Liner bags enable transport of bulk product in shipping containers
Bulk-Flow is a bulk packaging engineering and manufacturing company established in 2007, but with over 20 years of combined experienced, specialized in container liner bags for the shipment of dry flowable solids in marine shipping containers.
Bulk-Flow has a wealth of expertise handling all type of containerized commodities: petrochemicals, agricultural, minerals, pharmaceuticals, etc. It has a particularly outstanding record in handling those hard-to-flow commodities such as flours, starches, cement,TiO2, carbon black, and others, with its patent pending flat fluidizer container liner bag.
Other proprietary designs (patented) include the company’s bar-less container liner bag that does away with the use of expensive steel bars used for bracing. This solution is particularly cost effective for those shipper of dense commodities that require six to eight steel bars to brace the load. Bulk-Flow’s bar-less container liner bag is an extremely safe liner during loading, transit and unloading. Although the bar- less liner is sufficiently strong to be unloaded (tilted) without the use of steel bars, the bar-less liner is the only bar-less in the market that allows the addition of steel bars prior to unloading, as a redundant safety measure. The company therefore confidently claims that its liner is the safest in the industry.

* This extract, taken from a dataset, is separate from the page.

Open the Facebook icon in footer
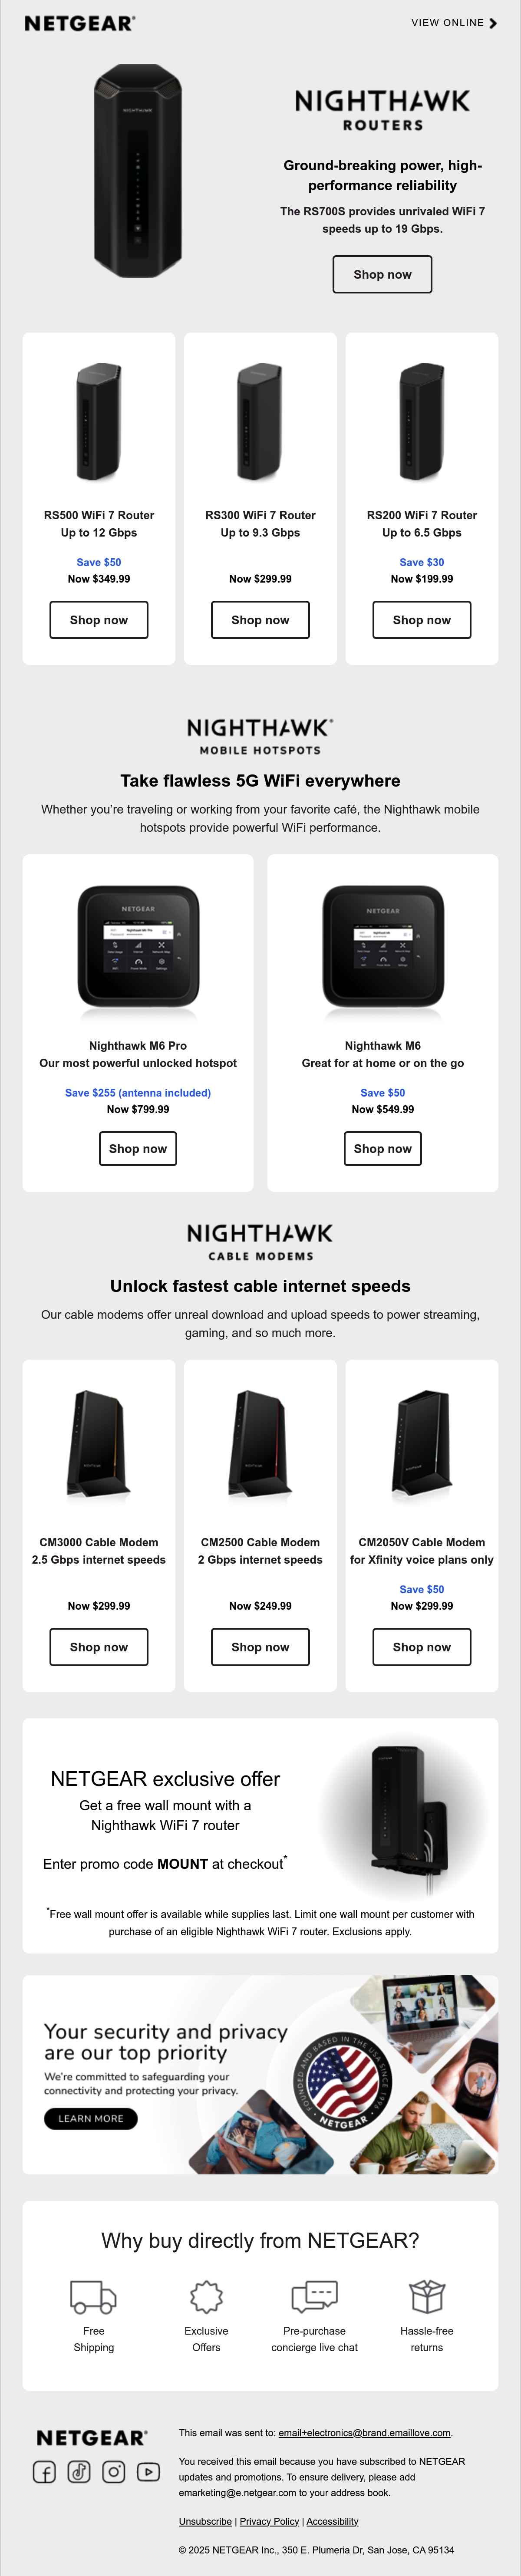Screen dimensions: 521x2576 (x=44, y=2472)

Despite being a design absolutely proven since 2008, the bar-less liner’s general market penetration is not mainstream yet, due to the large economic interests that the receivers of the loaded liners have, to re-sell the steel bars of the traditional liner bags, in the secondary used steel bars market. Bulk-Flow hopes that, at some point, this inefficiency in the market will be removed as it is not justifiable in the overall cost scheme.
Nothing about Bulk-Flow is standard though, and even in its offer of traditional liner bags that require steel bars, the company has not followed the same course as its competitors, and it has made radical changes in the way it manufactures its liners, its material selection and its components. It is truly a liner bag unlike anything in the market in terms of installation, loading and unloading performance, and the ability to protect the cargo from spills and spoils.

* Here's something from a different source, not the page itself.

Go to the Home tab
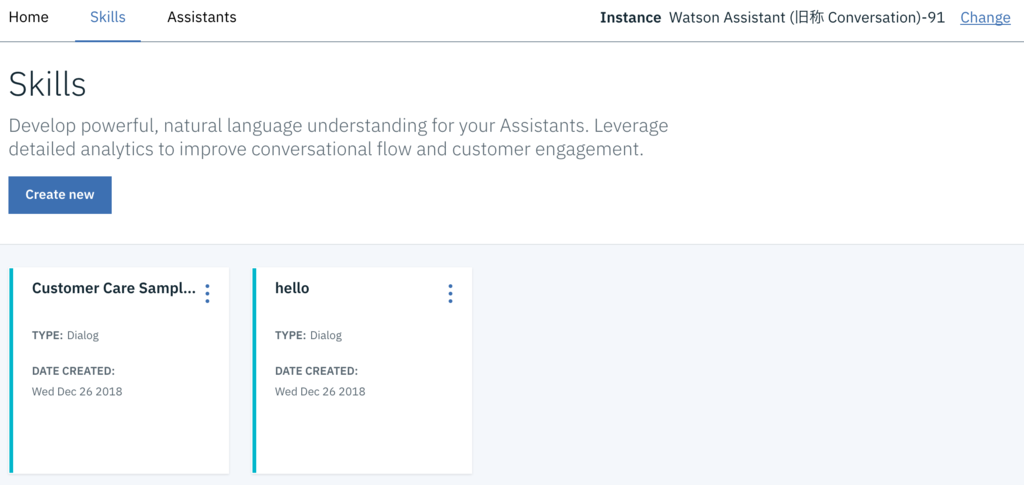The width and height of the screenshot is (1024, 485). (x=28, y=17)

This might sound like a familiar claim from any liner manufacturer, but Bulk-Flow is truly an engineering company, and it has looked very carefully at all aspects of liner bags. liner bags are so much more than just bags — they are highly engineered flexible packaging materials that will ensure the commodities can be reliably shipped in bulk inside of a container.
Proof of how much the company engineers its products for performance and cost is the continuous amount of new products it puts out to the market. Bulk-Flow might not be the leader yet in terms of sales volume, as it is still a relatively young company, but its Fortune 500 customers are keen to acknowledge its technical capabilities.
Some of Bulk-Flow’s latest innovations include its plastic grain doors. This item potentially has the greatest impact of all its bulk packaging solutions, in terms of the amount of shippers it can serve: increasingly large amounts of agricultural commodities are being containerized, and typically contained at the door with just a combination of wood boards and cardboard. The shipper might not see the issues with such setup, but the end-user definitely does. If the cardboard absorbs too much moisture from the sea or from the commodity itself, it will be rendered useless, and all the weight of the product will collapse onto the container doors, thus building up a lot of pressure on those doors. This poses a risky situation known by the receivers, that are forced to deal with it, by carefully opening the doors of the container with a forklift standing behind to contain a potential violent opening of the doors injuring an operator.
Even in those instances when the cardboard has kept its integrity during the journey, it is not an easy material to slit and allow the outflow of the product, since there are several cardboard sheets together — it involves pushing hard with a knife or other cutting tool, another potentially high risk situation for the discharge operator.
Bulk-Flow’s plastic grain door will not be affected by the moisture guaranteeing its integrity, it is very easy to slit, and very importantly too, it always installs in the same way, unlike those traditional grain doors and boards which do not have any standard in terms of the number of cardboard sheets or wooden board pieces they use.
Bulk-Flow believes that, as end-users are exposed more to its plastic grain doors, they will realize that there are much better solutions out there, that they don’t have to resign themselves to the low performance of the traditional grain doors, and that they don’t even have to pay more for it, as it is cost competitive as well.
Bulk-Flow’s liner bags for container reefers also demonstrate its high packaging engineering capabilities, though these are for a much smaller market. The challenge resides on being able to properly install and secure a liner bag in the flat walls of reefers, that also lack any anchoring point. After several tests Bulk-Flow succeeded, and now it can greatly decrease the re- positioning cost of any container reefer, by eliminating its empty back-haul, and instead converting it into a bulk vessel for any dry bulk flowable commodity.
Bulk-Flow strives to avoid complacency, and is confident that it will continue to develop more bulk packaging solutions in the years to come, as supply chains for bulk commodities push for reducing operational and packaging costs.